説明

酸化繊維及び炭素繊維の製造方法

【課題】毛羽及び単糸切れの発生を抑制する酸化繊維の製造方法を提供する。
【解決手段】収納容器よりプリカーサーストランド6を誘導した後、ガイドを経て耐炎化炉10に供給し、耐炎化処理して酸化繊維を製造するに際し、耐炎化炉10に供給されるまでの各プリカーサーストランド6がガイド8により折曲されてなる折曲部12の外角の和で示される総接触角を270゜以下に保ち、各プリカーサーストランド6におけるガイド8の数を5個以下にすることにより、プリカーサーストランド6に掛かる最大テンションを245μN/本−フィラメント以下に保って酸化繊維を製造する。

【発明の詳細な説明】
【技術分野】
【0001】
本発明は、品位の良好な酸化繊維及び炭素繊維の製造方法に関し、更に詳述すれば酸化繊維前躯体であるプリカーサーストランドを耐炎化処理する際に毛羽発生を低減できる酸化繊維及び炭素繊維の製造方法に関する。
【背景技術】
【0002】
炭素繊維は他の繊維と比較して強度や弾性率が高く、軽いという特徴を有するため、熱可塑性樹脂や熱硬化性樹脂をマトリックス樹脂とする複合材料の強化材として多用されている。この炭素繊維で強化した複合材料は、軽量で高強度であるので、航空宇宙産業を始めとし、各種産業に広く利用されている。

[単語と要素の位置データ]
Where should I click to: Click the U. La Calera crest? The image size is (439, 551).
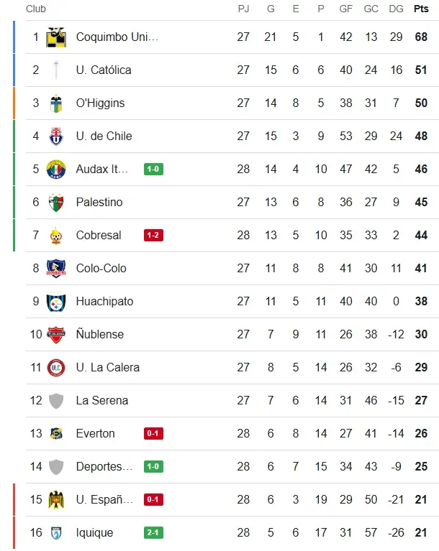[56, 368]
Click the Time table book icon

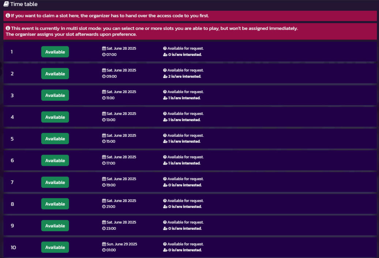(x=6, y=4)
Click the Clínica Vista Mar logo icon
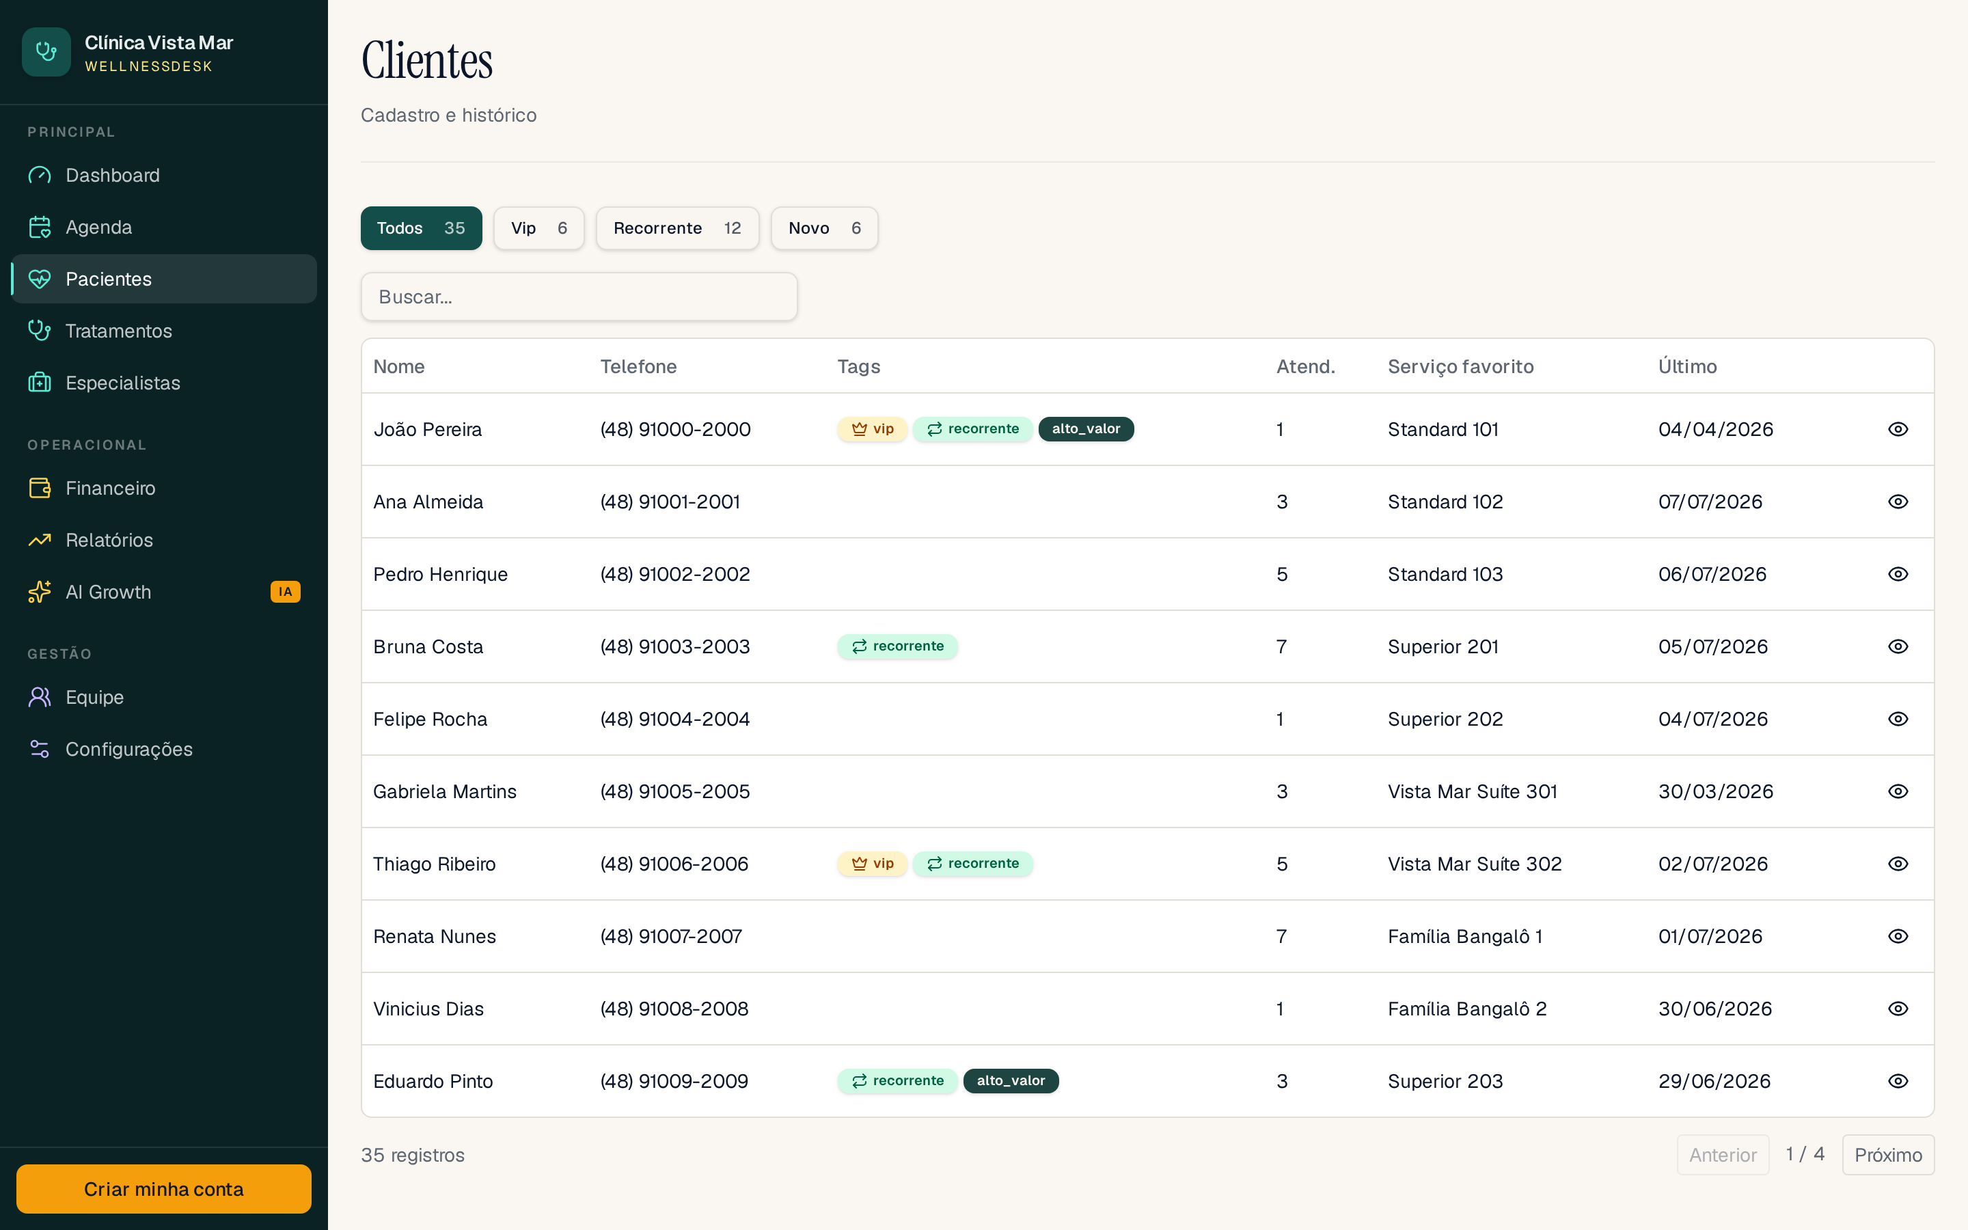This screenshot has height=1230, width=1968. [x=46, y=52]
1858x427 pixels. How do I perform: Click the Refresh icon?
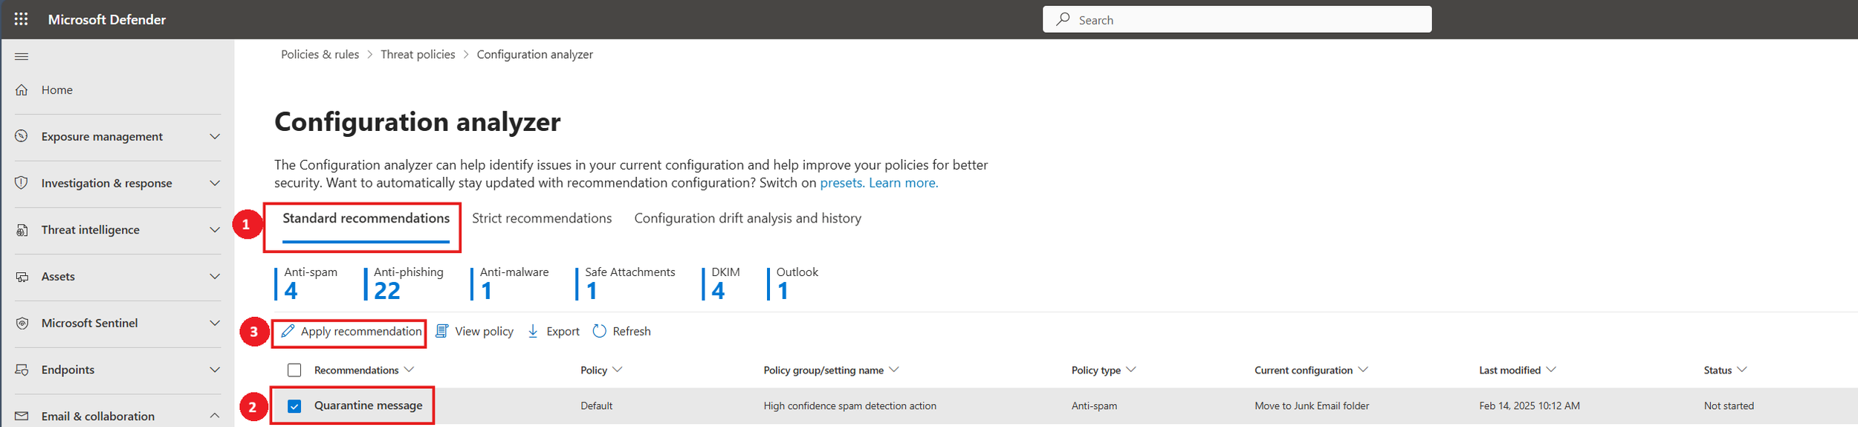(600, 331)
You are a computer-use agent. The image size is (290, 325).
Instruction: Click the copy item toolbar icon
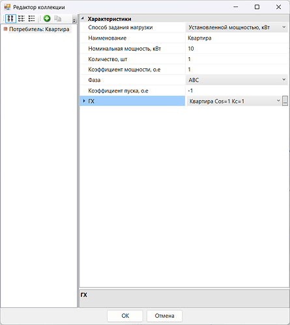[57, 19]
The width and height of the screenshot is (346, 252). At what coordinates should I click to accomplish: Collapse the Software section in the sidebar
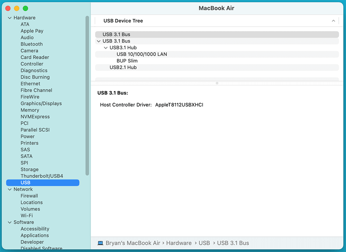pos(9,222)
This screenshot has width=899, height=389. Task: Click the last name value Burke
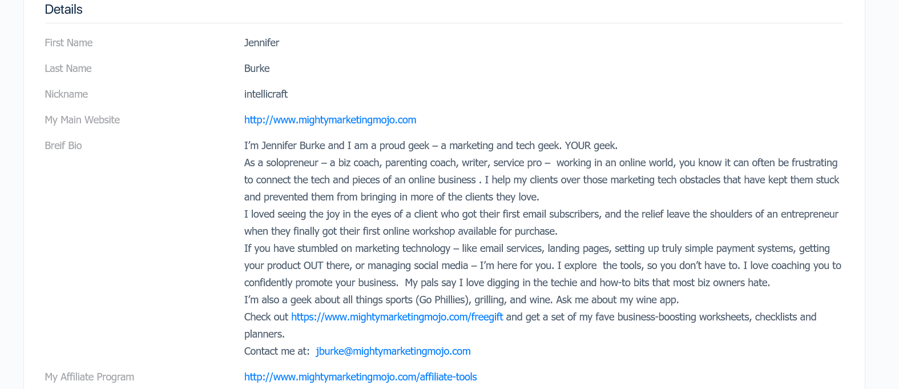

## 実施する作業
**A)** 酸化繊維と炭素繊維の製造方法についての抜粋文で、炭素繊維が他の繊維と比べて持つとされる特徴をすべて挙げてください。
**B)** 次の三つの記述が抜粋文の内容と合っているかを、それぞれ「はい」か「いいえ」で答え、判断の根拠となる抜粋文の語句をそのまま引用してください。
(i) 総接触角は270゜以下に保たれる。
(ii) 各プリカーサーストランドにおけるガイドの数は10個以下とされる。
(iii) 炭素繊維で強化した複合材料は航空宇宙産業でのみ利用されている。
答えるときは抜粋文だけを根拠にしてください。

## 演習の解答
**A)** 強度が高い、弾性率が高い、軽い

**B)**
(i) はい。「総接触角を270゜以下に保ち」
(ii) いいえ。「各プリカーサーストランド6におけるガイド8の数を5個以下にする」
(iii) いいえ。「航空宇宙産業を始めとし、各種産業に広く利用されている」